This is worrying.

April 30th, 2013
Whilst perusing the BBC news website I came across this little gem

http://www.bbc.co.uk/news/technology-22337406

So it looks as if anyone can use your photographs from the web as long as they have done a "diligent search" where diligent means "thirty seconds, google didn't come up with anything so I will use the picture"
April 30th, 2013
Until the internet changes are made to protect photos, there is no way to stop people from using them. People will do what they want regardless of what they know to be right. The only way to safeguard anything is to not post anywhere ever. Ok, I'm in a cynical mood today but really if there is no information that is carried with a photo, it belongs to no one and cannot be traced back to the owner in 99% of the photos.
April 30th, 2013
I agree, it is worrying.... I gues we should always have a logo of some kind in our images!
April 30th, 2013
It is worrying,i always upload a little image if they were to do anything i think they would manage a 6x4 print.
I had a ladybird pic stolen last yr & the person said it was their pic.Long story short every one of her pics were stolen & she closed her site.
April 30th, 2013
Does this justify watermarking now?
April 30th, 2013
The EXIF data is always with the digital image, if you kept it there. I am not convinced watermarks will be the solution. I like the idea of posting images in a size and resolution that makes them unusable for other things.
April 30th, 2013
@steampowered Where, even in that badly-researched article, does it say that a diligent search means 'thirty seconds, google didn't come up with anything so I will use the picture'?
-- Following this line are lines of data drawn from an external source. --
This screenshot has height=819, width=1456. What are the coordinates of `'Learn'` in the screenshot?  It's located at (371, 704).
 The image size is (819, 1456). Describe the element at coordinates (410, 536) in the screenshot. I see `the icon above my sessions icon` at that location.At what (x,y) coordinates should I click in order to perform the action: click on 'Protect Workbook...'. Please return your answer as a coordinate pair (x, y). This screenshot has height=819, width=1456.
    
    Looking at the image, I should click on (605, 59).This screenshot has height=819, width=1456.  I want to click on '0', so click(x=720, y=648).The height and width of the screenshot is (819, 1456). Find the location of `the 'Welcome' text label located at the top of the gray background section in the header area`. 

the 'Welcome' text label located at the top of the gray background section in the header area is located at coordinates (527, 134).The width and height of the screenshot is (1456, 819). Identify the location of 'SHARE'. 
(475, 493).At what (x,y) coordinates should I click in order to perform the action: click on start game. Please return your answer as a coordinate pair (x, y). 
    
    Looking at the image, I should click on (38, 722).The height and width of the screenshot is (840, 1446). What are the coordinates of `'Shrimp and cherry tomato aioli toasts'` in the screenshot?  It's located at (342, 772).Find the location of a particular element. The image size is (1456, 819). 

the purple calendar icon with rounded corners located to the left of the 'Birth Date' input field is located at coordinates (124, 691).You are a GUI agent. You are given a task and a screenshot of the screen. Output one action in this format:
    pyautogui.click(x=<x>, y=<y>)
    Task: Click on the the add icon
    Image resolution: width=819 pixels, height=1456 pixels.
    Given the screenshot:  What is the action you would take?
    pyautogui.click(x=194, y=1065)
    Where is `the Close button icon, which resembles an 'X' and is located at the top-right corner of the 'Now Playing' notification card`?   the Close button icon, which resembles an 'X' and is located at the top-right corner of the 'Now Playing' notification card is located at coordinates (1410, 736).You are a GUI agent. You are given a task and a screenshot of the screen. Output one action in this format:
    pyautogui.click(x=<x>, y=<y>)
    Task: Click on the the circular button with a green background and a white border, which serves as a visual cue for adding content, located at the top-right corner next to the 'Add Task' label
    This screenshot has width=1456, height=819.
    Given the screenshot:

From what I've seen from actually reading the bill and supporting documents (something I suspect that most of the press reporting on this issue haven't bothered to do), organisations will be accredited the right to do diligent searches and will undergo random sampling of the quality of their searches to ensure that they are, in fact, diligent. Individuals or organisations who do not do sufficiently regular checking of orphaned works will have all of their diligent searches checked for diligency. While the requirements for diligency have yet to be set out, an estimate of 3.5 hours to attempt to diligently determine the origin of a photograph has been given as reasonable by the BBC.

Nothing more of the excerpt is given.